---------- Supplied material

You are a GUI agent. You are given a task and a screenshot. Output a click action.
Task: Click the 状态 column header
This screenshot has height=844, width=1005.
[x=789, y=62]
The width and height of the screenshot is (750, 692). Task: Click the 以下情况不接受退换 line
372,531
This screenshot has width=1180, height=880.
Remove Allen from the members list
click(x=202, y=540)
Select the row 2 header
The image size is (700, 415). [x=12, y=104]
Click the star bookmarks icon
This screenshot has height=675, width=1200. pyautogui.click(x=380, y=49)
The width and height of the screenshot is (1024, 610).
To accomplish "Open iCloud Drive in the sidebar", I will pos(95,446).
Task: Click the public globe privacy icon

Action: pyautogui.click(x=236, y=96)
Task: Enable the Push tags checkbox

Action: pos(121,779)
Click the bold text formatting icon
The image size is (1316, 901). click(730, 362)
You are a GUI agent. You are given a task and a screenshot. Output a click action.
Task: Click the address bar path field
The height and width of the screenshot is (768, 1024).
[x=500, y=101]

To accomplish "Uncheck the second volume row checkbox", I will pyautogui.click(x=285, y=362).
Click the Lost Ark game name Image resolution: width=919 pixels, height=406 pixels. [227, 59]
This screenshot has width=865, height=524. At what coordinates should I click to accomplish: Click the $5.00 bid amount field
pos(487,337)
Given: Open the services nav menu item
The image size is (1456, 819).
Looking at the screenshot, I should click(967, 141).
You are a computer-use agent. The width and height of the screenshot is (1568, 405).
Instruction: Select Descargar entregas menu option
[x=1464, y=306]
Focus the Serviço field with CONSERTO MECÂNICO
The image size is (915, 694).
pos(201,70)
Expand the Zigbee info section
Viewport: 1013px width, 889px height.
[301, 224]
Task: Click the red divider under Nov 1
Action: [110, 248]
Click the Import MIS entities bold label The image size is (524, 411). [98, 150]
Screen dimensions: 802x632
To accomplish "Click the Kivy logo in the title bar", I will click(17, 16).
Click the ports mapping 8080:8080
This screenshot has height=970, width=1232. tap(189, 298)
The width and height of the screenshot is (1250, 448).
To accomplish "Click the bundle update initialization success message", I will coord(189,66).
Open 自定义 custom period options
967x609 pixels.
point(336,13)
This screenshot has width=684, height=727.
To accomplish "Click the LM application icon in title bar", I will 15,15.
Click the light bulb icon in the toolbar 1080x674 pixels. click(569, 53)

--------------------

• Given problem
Pull out every line of the items above that contains the word "menu", copying each line in full.

• Final result
Given: Open the services nav menu item
Instruction: Select Descargar entregas menu option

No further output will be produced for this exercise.